Karın delip de yeşerdiğinden kardelen adını alan çiçek,
Bana da öğretseydi keşke soğukla mücadele etmeyi.
Ben ki soğuk hikâyeler demledim kadere zamanında,
İçtiğimde o çayları yaşım yirmi beşti.
Sigaraya alıştığım İstanbul, büyülü denizini yüzüme vuruyor,
Serin alnını göğsüme dayıyordu sanki.
Ayakkabım çamur içindeydi
Ve tüm kâinat bir elifi andırıyordu gözümde,
Ben bu aşk ile sarhoştum.
Renklerin en güzelini gördüm bu dev tabloda,
Kimi siyahî kimi gök beyaz.
Camilerin kiliselerle yan yana kahve içtiği,
İsa’nın insanlığa selam verdiği,
Ezanların tok seslerinin kalbi delip geçtiği şehir burası.

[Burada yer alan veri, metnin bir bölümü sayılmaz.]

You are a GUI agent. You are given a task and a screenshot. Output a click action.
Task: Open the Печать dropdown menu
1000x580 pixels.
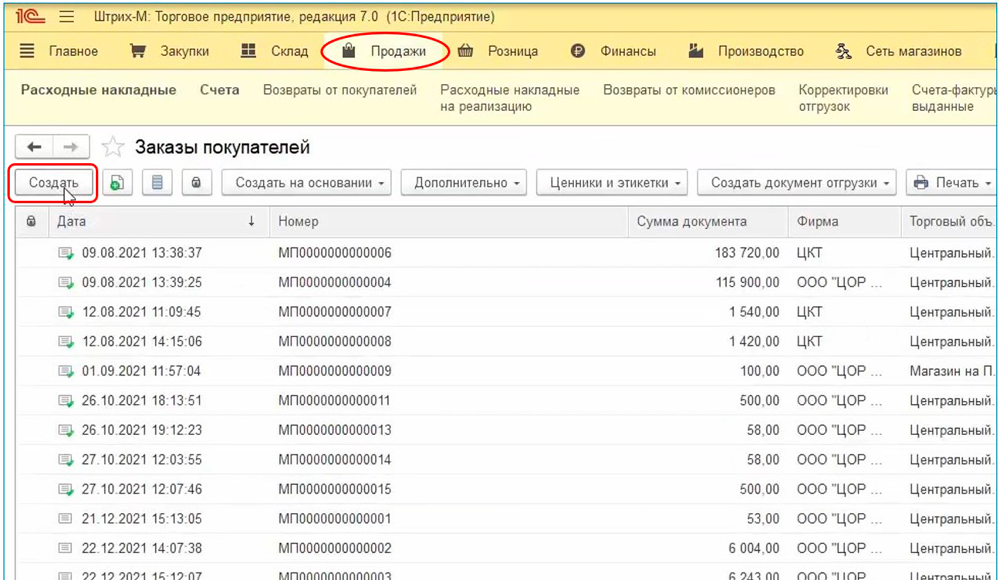click(951, 183)
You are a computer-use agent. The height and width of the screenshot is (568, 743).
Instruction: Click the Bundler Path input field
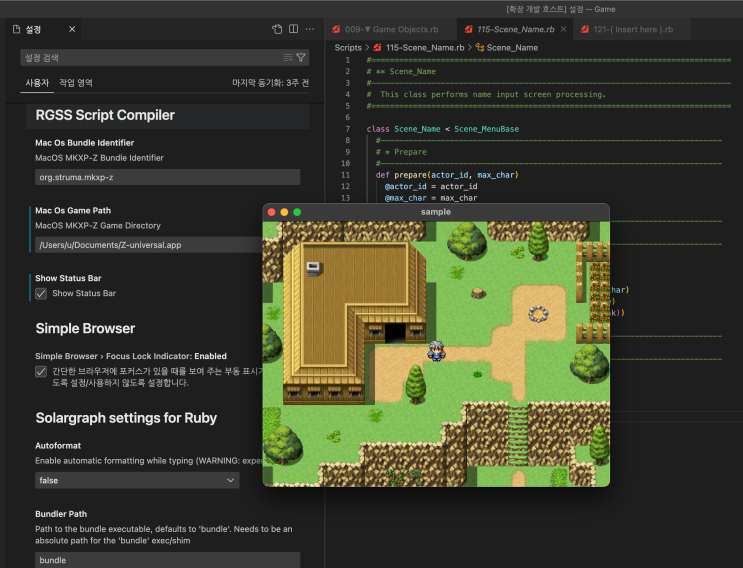[x=167, y=560]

Öğle arasına sığmayacak kadar geniş bir vitrindin sen
Ey şehr-i hüzün!
Sana kucak açanların elleri boşa çıkar,
Sen kucaklara sığmayacak kadar eskisin; pit pazarı gibi
Sana Marmara kadar gözyaşı dökseler az gelir,
Sen tüm âlemin nuruyla yıkanmış ve yıllanmışsın
Üsküdar’ı, Beyazıt’ı, Fatih’i, Beyoğlu’su,
Daha nicesi senin karakterinle yıllanmış şarap gibidir
Güneşe yüzümü çevirdim sen, Aya baktım sen
Gökyüzüne bakmaktan kör olmuşum
Her yer sen, yine sen.
Ben sensizlikten matem giysisiyle gezinir oldum ey şehr-i matem…
MG-KEFaret
5.0
100% (1)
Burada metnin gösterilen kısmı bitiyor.